> **WORK ORDER**:
The entries follow. Copy every line in which "Task" appears.

> **DATA EXCERPTS**:
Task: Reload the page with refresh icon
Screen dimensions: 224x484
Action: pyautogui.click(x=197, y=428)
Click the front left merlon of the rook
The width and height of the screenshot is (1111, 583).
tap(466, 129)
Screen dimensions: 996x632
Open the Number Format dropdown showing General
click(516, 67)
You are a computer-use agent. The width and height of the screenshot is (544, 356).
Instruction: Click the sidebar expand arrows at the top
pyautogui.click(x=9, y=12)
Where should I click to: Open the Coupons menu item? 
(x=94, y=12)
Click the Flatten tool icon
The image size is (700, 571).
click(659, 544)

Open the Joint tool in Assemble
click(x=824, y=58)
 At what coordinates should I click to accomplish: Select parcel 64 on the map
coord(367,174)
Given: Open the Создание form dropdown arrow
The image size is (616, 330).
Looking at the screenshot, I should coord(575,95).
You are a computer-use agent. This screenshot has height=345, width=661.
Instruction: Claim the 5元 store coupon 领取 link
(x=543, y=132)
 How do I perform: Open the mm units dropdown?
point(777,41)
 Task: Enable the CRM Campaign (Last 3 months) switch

> **EXERCISE OUTPUT**:
Task: Reload the page with refresh icon
 Task: Enable the CRM Campaign (Last 3 months) switch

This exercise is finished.